The Fourier matrix preserves the inner product so that $p = \frac{1}{\sqrt{2}} \frac{1}{\sqrt{n}} (\cos (θ) p_{1} + \sin (θ) p_{2} + \sqrt{2} p_{3}); (p_{j}, p_{k}) = δ_{j k},$ (14)where ${p_{1}, p_{2}, p_{3}}$ are the transformed basis: $p_{1} = \frac{\sqrt{2}}{\sqrt{n}} [\begin{matrix} \cos (φ_{0}) \\ \cos (φ_{1}) \\ ⋮ \\ \cos (φ_{n - 1}) \end{matrix}]; p_{2} = \frac{\sqrt{2}}{\sqrt{n}} [\begin{matrix} \sin (φ_{0}) \\ \sin (φ_{1}) \\ ⋮ \\ \sin (φ_{n - 1}) \end{matrix}]; p_{3} = \frac{1}{\sqrt{n}} [\begin{matrix} 1 \\ 1 \\ ⋮ \\ 1 \end{matrix}]; φ_{p} = p \frac{2 π}{n} .$ (15)

Together, Eqs. (9) and (14) define a real orthogonal map $O : R^{3} \to R^{n}, n \geq 3$ such that $p = \frac{1}{\sqrt{2}} \frac{1}{\sqrt{n}} O x; O = [\begin{matrix} p_{1} & p_{2} & p_{3} \end{matrix}] \in R^{n \times 3}; x = [\begin{matrix} x \\ y \\ z \end{matrix}] \in R^{3} .$ (16)

The transpose $O^{T}$ may be used to project the measured data onto the 3D space $R^{3}$ containing the circular cone. The image $p$ of the object $x$ under the orthogonal map also lives on a cone. The conic shape is a consequence of linearity, and the absence of deformation is a consequence of orthogonality. The invariance of the cone to rotation about its axis corresponds to a translation of the phase. The mirror symmetry in any plane containing the axis or in the plane at the origin perpendicular to the axis results in a reversal of the direction clockwise or anticlockwise of increasing phase. A specific choice of coordinate system and a calibration measurement are necessary to fix the phase origin and direction.

* [Dataset content]:
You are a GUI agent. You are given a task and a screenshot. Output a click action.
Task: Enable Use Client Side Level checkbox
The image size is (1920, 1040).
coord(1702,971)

* [Exercise instructions]:
1. List every equation number that appears in the passage on the Fourier matrix, whether it labels an equation or is cited.
2. In the passage on the Fourier matrix, what is needed to fix the phase origin and direction?
3. Resume the passage on the Fourier matrix after its final sentence.

* [Task-by-task results]:
1. (9), (14), (15), (16)

2. A specific choice of coordinate system and a calibration measurement.

3.
B. Imperfect Components

The optical system is equivalent to a parallel arrangement of $n$ copies of a single input and output port MZI terminated by photoreceivers and driven by a perfect $1 \times n$ splitter. Consequently, the measurement at a selected egress port of the output coupler is of the form $p = {| a_{1} \exp (i θ) + a_{2} |}^{2} = {| a_{1} |}^{2} + {| a_{2} |}^{2} + 2 | a_{1} | | a_{2} | \cos (θ - ϕ) \Rightarrow p = [\begin{matrix} 2 | a_{1} | | a_{2} | \cos (ϕ) & 2 | a_{1} | | a_{2} | \sin (ϕ) & \frac{1}{\sqrt{2}} ({| a_{1} |}^{2} + {| a_{2} |}^{2}) \end{matrix}] [\begin{matrix} \cos (θ) \\ \sin (θ) \\ \sqrt{2} \end{matrix}],$ (17)where $a_{1}$ and $a_{2}$ are the complex transmissions of the paths from the input port through one or other of the interferometer arms to the selected output port, excluding the phase contributed by the delay line and scaled by a real constant to account for photoreceiver sensitivity. The impairments affect the power bias ${| a_{1} |}^{2} + {| a_{2} |}^{2}$ , phase origin $ϕ = \arg (a_{1}) - \arg (a_{2})$ , and amplitude $2 | a_{1} | | a_{2} |$ of the recorded fringe patterns. The orthogonal symmetry is broken, but the map remains linear, and the circular cone is retained as the fundamental object on which the data to be retrieved are located.

C. Learning Algorithm

A linear system that maps an input $x \in R^{m}$ to an output $y \in R^{n}$ may be described by a matrix $A \in R^{n \times m}$ : $y = A x .$ (18)

Suppose a sequence of measurements is made of pairs of inputs and outputs associated by the system, which are assembled into a collection of data $D$ known as the training set $D = {(x_{k}, y_{k}) | k = 1, N} .$ (19)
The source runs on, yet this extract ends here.